*** Opening of The records ***

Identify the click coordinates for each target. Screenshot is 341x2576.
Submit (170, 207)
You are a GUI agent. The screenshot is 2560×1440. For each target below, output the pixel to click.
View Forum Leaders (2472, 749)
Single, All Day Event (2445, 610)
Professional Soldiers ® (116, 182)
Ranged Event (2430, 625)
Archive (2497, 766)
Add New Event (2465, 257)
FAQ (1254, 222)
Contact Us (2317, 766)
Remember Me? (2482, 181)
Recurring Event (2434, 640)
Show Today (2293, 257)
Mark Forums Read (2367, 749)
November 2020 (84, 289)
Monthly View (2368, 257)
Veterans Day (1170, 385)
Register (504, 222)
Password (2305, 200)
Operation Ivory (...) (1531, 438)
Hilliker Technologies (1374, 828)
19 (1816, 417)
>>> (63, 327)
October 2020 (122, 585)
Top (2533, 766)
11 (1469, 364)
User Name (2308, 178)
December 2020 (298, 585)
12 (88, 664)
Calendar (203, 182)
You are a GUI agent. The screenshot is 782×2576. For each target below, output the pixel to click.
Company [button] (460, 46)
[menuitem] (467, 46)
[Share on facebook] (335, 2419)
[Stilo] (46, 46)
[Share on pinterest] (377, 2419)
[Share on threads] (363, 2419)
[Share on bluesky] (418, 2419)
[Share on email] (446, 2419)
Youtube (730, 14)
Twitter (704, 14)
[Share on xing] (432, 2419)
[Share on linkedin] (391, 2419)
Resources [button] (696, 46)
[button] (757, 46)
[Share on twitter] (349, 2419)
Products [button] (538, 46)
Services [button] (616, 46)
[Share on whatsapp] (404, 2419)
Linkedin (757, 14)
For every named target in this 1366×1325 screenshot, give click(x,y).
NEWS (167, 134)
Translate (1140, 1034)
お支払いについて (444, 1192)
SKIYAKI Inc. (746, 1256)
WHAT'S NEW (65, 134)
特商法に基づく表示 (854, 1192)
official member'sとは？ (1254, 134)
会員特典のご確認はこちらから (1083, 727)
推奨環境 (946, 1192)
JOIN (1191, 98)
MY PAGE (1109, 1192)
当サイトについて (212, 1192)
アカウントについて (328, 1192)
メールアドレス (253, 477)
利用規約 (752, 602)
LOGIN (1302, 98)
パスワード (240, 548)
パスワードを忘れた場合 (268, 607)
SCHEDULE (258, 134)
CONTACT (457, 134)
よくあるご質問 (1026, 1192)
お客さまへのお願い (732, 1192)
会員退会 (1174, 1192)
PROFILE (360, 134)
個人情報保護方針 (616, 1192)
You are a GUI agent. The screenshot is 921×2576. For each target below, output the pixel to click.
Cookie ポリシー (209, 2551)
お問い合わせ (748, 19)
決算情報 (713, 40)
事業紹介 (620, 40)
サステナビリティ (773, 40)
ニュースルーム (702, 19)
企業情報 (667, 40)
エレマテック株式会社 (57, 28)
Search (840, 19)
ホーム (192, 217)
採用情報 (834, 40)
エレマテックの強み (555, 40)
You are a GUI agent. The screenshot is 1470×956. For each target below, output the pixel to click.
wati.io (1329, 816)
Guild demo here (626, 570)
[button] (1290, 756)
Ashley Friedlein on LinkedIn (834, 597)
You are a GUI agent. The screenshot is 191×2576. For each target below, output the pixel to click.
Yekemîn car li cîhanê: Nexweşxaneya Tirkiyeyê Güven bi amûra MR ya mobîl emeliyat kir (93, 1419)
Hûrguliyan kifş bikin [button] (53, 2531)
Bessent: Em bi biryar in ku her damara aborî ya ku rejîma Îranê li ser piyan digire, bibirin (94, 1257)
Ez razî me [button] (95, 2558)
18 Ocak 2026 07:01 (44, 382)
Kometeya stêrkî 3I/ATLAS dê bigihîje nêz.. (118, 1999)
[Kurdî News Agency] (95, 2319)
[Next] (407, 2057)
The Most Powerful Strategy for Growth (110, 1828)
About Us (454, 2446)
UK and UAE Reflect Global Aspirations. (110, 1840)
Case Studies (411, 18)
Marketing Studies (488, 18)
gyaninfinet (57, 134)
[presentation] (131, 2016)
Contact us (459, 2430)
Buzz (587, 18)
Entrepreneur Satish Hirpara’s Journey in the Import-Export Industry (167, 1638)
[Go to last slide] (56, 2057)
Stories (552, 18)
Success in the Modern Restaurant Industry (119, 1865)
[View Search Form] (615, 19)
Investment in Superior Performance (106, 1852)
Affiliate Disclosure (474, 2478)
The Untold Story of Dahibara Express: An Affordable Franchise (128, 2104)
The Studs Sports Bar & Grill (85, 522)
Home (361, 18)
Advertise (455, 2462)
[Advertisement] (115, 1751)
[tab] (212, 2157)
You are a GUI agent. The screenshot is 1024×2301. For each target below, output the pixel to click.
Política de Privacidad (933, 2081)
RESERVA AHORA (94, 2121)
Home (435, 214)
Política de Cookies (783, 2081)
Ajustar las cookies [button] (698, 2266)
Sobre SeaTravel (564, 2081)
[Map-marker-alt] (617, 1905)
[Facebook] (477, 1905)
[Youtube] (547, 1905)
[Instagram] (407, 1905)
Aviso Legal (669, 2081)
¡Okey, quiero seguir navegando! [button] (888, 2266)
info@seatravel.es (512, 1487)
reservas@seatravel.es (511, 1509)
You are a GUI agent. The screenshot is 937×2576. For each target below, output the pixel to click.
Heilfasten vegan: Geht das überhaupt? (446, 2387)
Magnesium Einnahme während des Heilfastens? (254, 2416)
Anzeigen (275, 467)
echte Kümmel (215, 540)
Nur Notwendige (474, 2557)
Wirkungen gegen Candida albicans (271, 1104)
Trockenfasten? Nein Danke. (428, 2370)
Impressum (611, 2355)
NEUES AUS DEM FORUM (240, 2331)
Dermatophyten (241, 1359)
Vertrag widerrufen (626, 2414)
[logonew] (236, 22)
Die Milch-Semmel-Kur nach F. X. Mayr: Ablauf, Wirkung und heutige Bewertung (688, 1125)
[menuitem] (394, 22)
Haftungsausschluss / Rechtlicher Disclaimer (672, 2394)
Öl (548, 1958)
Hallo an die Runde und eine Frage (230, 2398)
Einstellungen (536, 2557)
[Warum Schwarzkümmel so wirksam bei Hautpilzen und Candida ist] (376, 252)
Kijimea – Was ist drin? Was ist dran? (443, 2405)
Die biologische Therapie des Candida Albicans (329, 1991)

*** Close of The records ***

→ Task instructions
Find every line in the listing that holds the string "Share", then say how many there are as a bare number.

→ Response area
9